ИСХОДНЫЙ ОТРЫВОК:

----------

Еще одну разновидность эзотерического гнезиса, разоблачающего иллюзии, которыми живет массовое обыденное сознание (равно как и романтическое прекраснодушие), представляет современная культурная антропология. Культурные антропологи своими средствами разоблачали просвещенческую иллюзию относительно суверенности индивидуального сознания, опирающегося на личный здравый смысл и опыт. С точки зрения представителей этого направления, между нашим индивидуальным сознанием и внележащей предметной реальностью вклинивается вездесущий посредник надиндивидуальные архетипы и мифы, образующие внутренне связанную систему коллективного менталитета.

Принадлежащие к единому менталитету люди не чувствуют этого "базиса", определяющего их индивидуальную манеру воспринимать действительность и детерминирующего их систему оценок и предпочтений.

Культурная антропология первоначально занималась "экзотическими" примитивными культурами, но затем ее предмет стал охватывать практически все незападные культуры, оцениваемые как "экзотические", отличающиеся от рационального западного эталона. И хотя с средины 60-х годов многие левые интеллектуалы, близкие к "контркультуре", перевернули перспективу, сменив позитивную оценку этой рациональности на негативную, западная культура и для них так или иначе стоит особняком.

Дело представляется таким образом, что суверенность индивидуального сознания, при которой индивид оценивает действительность не столько с позиций некоего культурного априоризма, а с позиций личного опыта и здравого смысла, имеет место только на Западе. Восточный же человек (во всех его разновидностях) в ментальном отношении является неизлечимым "коллективистом", погруженным в символическую систему коллективного мифа и воспринимающим внешнюю действительность так, как обязывает миф символично, а не реалистично.

Таким образом, западный человек, знающий тайные базисные детерминанты мышления и поведения людей (сам, судя по всему оставаясь свободным от них), выступает перед лицом остального мира в привилегированной роли эзотерического гностика. Эти высокомерные гностики сегодня пришли в Россию в качестве консультантов новой правящей элиты, наставляя ее в том, как бороться с национальным русским менталитетом, представляющим главную помеху на пути демократических преобразований.

ПЕРВАЯ ПОСТМОДЕРНИСТСКАЯ РЕВОЛЮЦИЯ:

ОСВОБОЖДЕНИЕ ЗНАКА ОТ ПРЕДМЕТА

Сегодня главенствующая на Западе философия постмодернизма представила нам еще одну форму гнозиса, разоблачающего иллюзии обыденных мыслительных установок, свойственных не приобщенным. Своим "Марксом", разоблачителем господствующего фетишизма, адепты этого движения считают создателя структурной лингвистики швейцарского языковеда Фердинанда де Соссюра (1857-1913). По мнению французского постструктуралиста Бедрийяра, Сосюр является более радикальным разрушителем довлеющих над профанным сознанием иллюзий, чем сам Маркс. Но сам вклад Сосюра в систему авангардного (то есть свободного от благоглупостей массового обыденного сознания) мышления постструктуралисты и постмодернисты оценивают в марксистской парадигме общественного производства.

----------

УСЛОВИЯ ЗАДАНИЯ:
Воспроизведите без изменений часть отрывка от слов «Еще одну разновидность» до слов «оценок и предпочтений.» включительно. Для работы используйте только этот отрывок.

НАБОР ДАННЫХ:
----------

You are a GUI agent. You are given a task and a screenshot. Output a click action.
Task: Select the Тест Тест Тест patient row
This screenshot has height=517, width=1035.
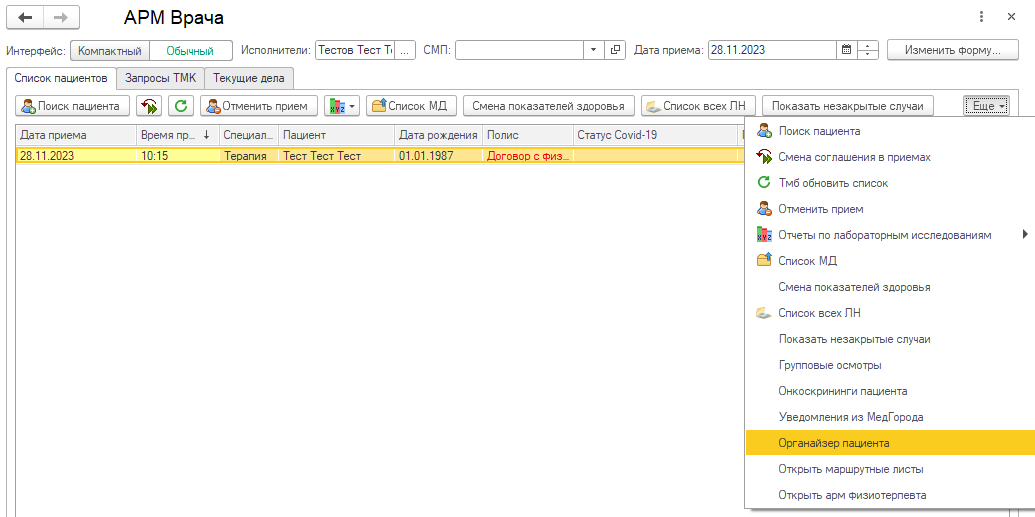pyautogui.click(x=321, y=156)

----------

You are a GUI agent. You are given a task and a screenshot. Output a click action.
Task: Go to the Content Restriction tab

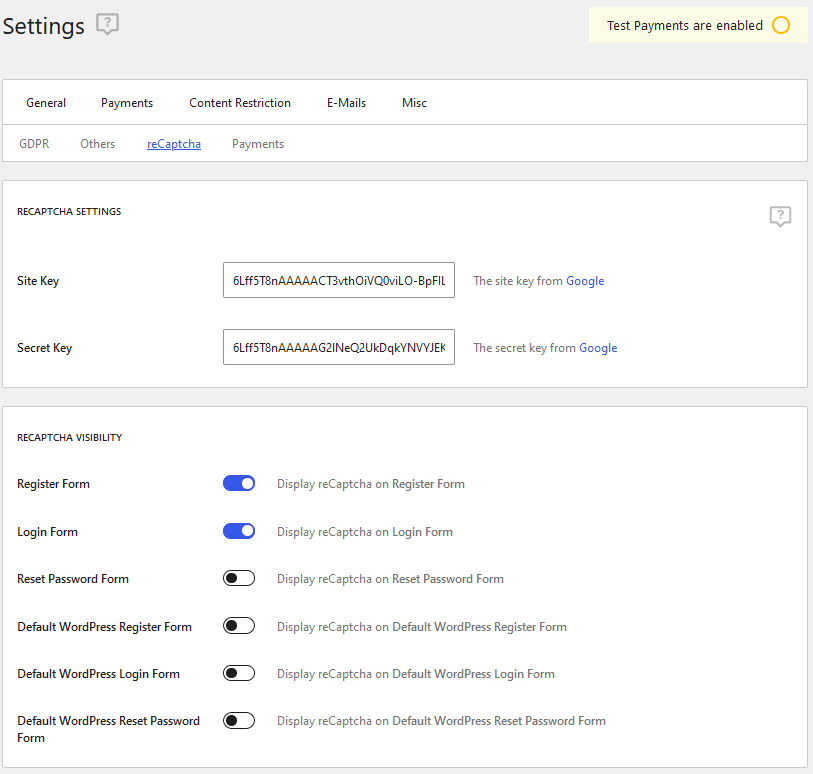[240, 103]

----------

РЕЗУЛЬТАТ ВЫПОЛНЕНИЯ:
Еще одну разновидность эзотерического гнезиса, разоблачающего иллюзии, которыми живет массовое обыденное сознание (равно как и романтическое прекраснодушие), представляет современная культурная антропология. Культурные антропологи своими средствами разоблачали просвещенческую иллюзию относительно суверенности индивидуального сознания, опирающегося на личный здравый смысл и опыт. С точки зрения представителей этого направления, между нашим индивидуальным сознанием и внележащей предметной реальностью вклинивается вездесущий посредник надиндивидуальные архетипы и мифы, образующие внутренне связанную систему коллективного менталитета.

Принадлежащие к единому менталитету люди не чувствуют этого "базиса", определяющего их индивидуальную манеру воспринимать действительность и детерминирующего их систему оценок и предпочтений.